(Stored items)

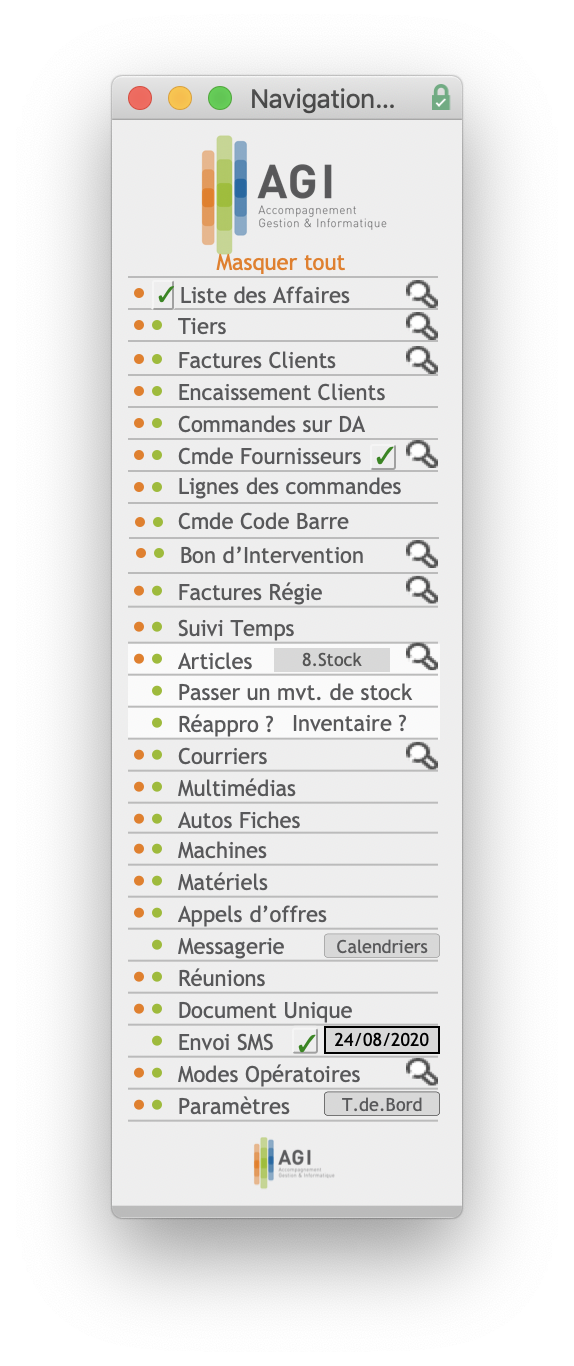The width and height of the screenshot is (574, 1366).
Task: Click the green padlock icon in title bar
Action: tap(441, 98)
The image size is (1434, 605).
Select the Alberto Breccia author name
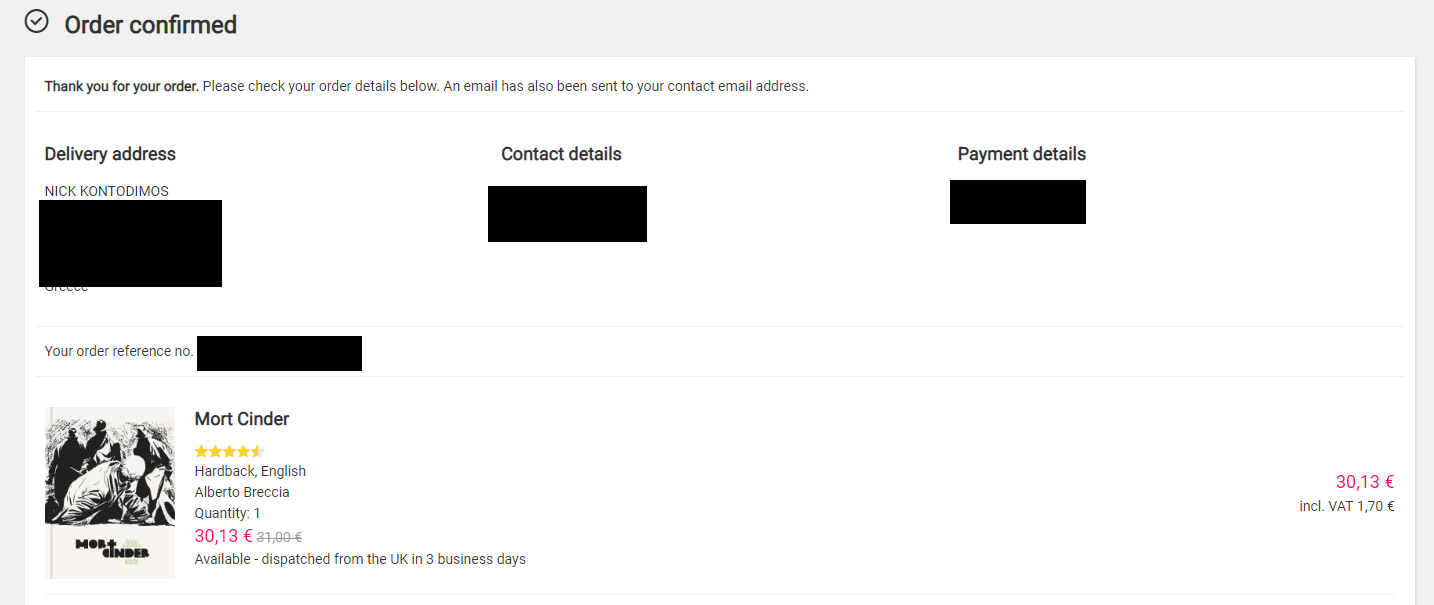(242, 492)
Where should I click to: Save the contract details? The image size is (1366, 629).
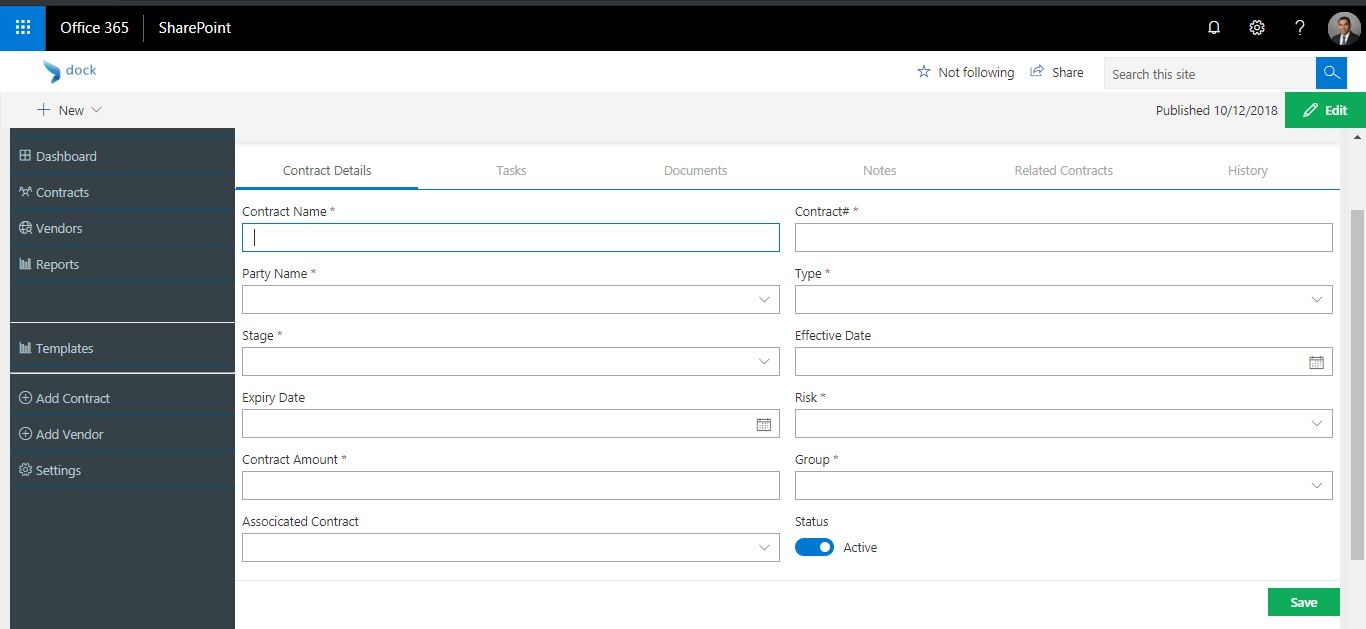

> **BRIEF**: Which lines run from the one containing "The image size is (1434, 605)." to the end of the entries above? Write them out exactly, leaving out every picture.

> **SOLUTION FOR THIS EXERCISE**:
The image size is (1434, 605).
Select the Alberto Breccia author name
(242, 492)
Where should I click to: Save the contract details? The image size is (1366, 629).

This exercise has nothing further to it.